▶ _WHAT THIS TASK INVOLVES_:
Copy the passage about Rajmohan Gandhi word for word, from "Rajmohan Gandhi (born" up to and including "constituency but lost.".

▶ _READING PASSAGE_:
++++++++++++++++++++

Indian historian, biographer and academic (born 1935)

Rajmohan Gandhi (born 7 August 1935) is an Indian biographer, historian, politician and research professor at the Center for South Asian and Middle Eastern Studies, University of Illinois at Urbana-Champaign, US. His paternal grandfather is Mahatma Gandhi, and his maternal grandfather is Chakravarthi Rajagopalachari. He is also a scholar in residence at the Indian Institute of Technology Gandhinagar.

In 1989, he joined Janata Dal and unsuccessfully contested Lok Sabha elections against Rajiv Gandhi. In 2014, he joined the Aam Aadmi Party. He again ran for the Lok Sabha from the East Delhi constituency but lost.

==Early life==
Rajmohan Gandhi was born 7 August 1935 in New Delhi, to Devdas and Lakshmi Gandhi. His father was the managing editor of the Hindustan Times. Rajmohan Gandhi attended St. Stephen's College. His maternal grandfather was C. Rajagopalachari, the last Governor General of India (succeeding Lord Louis Mountbatten), who was one of the foremost associates of Mahatma Gandhi.

++++++++++++++++++++

▶ _DATA TO EXAMINE_:
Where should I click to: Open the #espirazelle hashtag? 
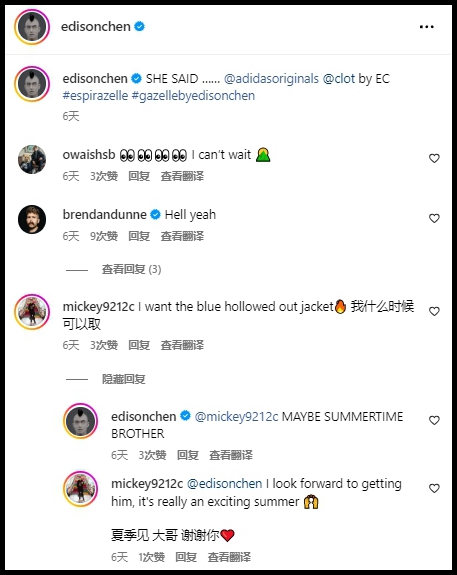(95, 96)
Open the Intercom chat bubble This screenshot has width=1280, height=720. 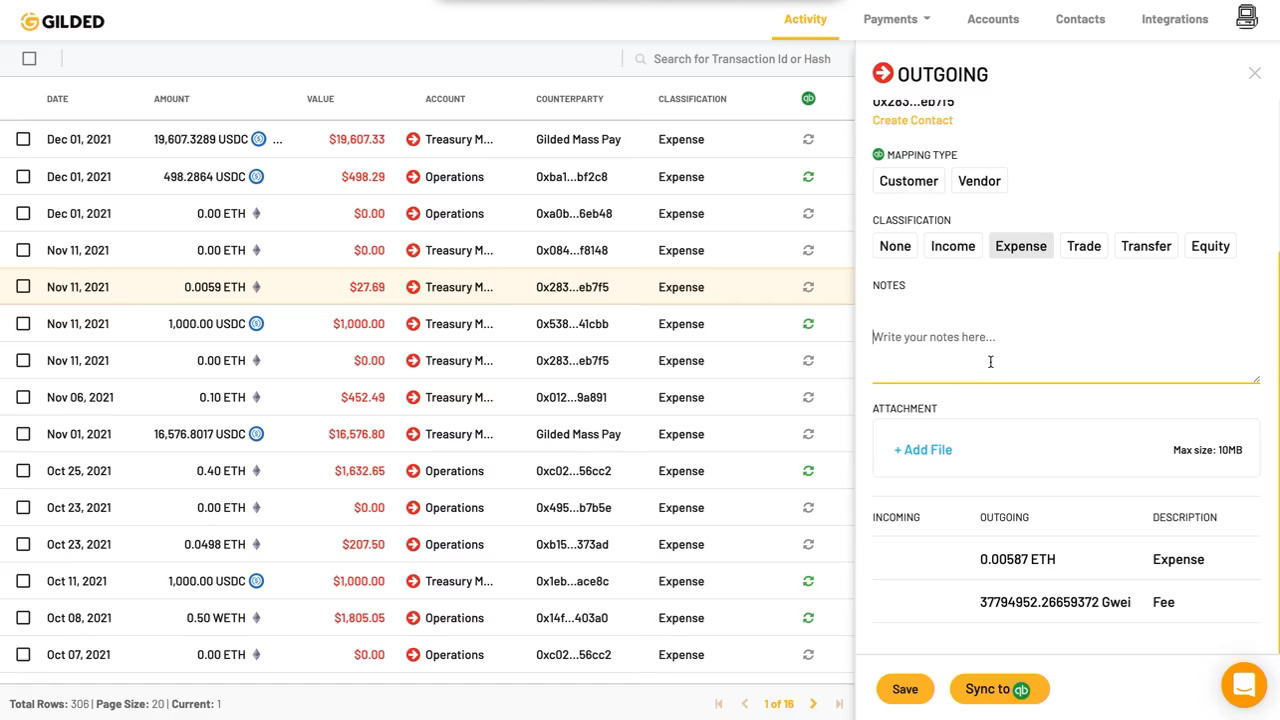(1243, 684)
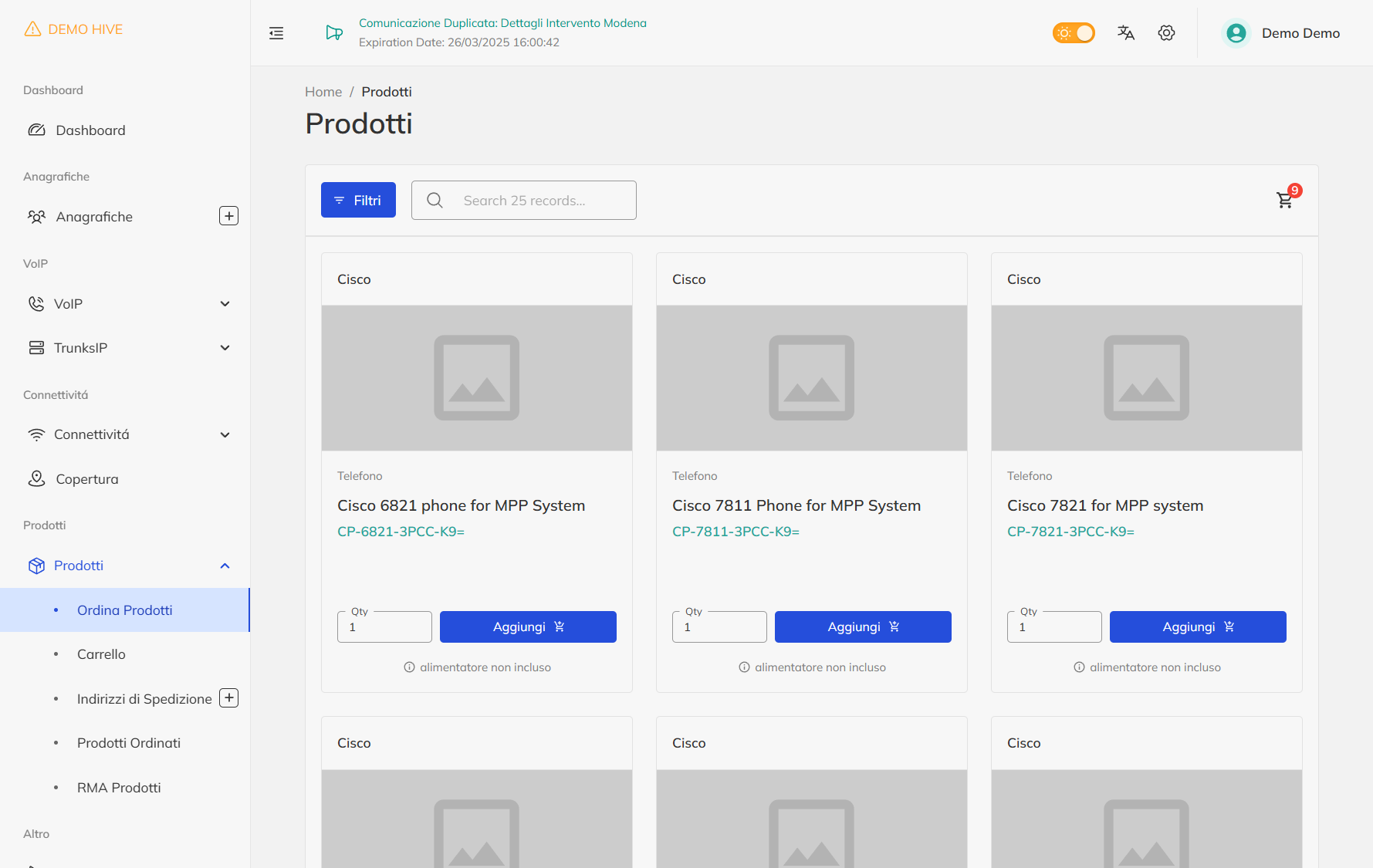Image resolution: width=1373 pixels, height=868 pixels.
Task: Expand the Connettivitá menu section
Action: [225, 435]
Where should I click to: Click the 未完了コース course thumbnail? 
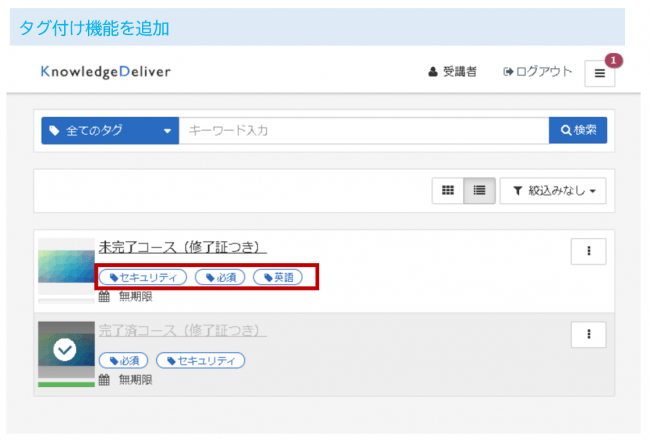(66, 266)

++++++++++++++++++++

▶ _WRITTEN SOLUTION_:
Rajmohan Gandhi (born 7 August 1935) is an Indian biographer, historian, politician and research professor at the Center for South Asian and Middle Eastern Studies, University of Illinois at Urbana-Champaign, US. His paternal grandfather is Mahatma Gandhi, and his maternal grandfather is Chakravarthi Rajagopalachari. He is also a scholar in residence at the Indian Institute of Technology Gandhinagar.

In 1989, he joined Janata Dal and unsuccessfully contested Lok Sabha elections against Rajiv Gandhi. In 2014, he joined the Aam Aadmi Party. He again ran for the Lok Sabha from the East Delhi constituency but lost.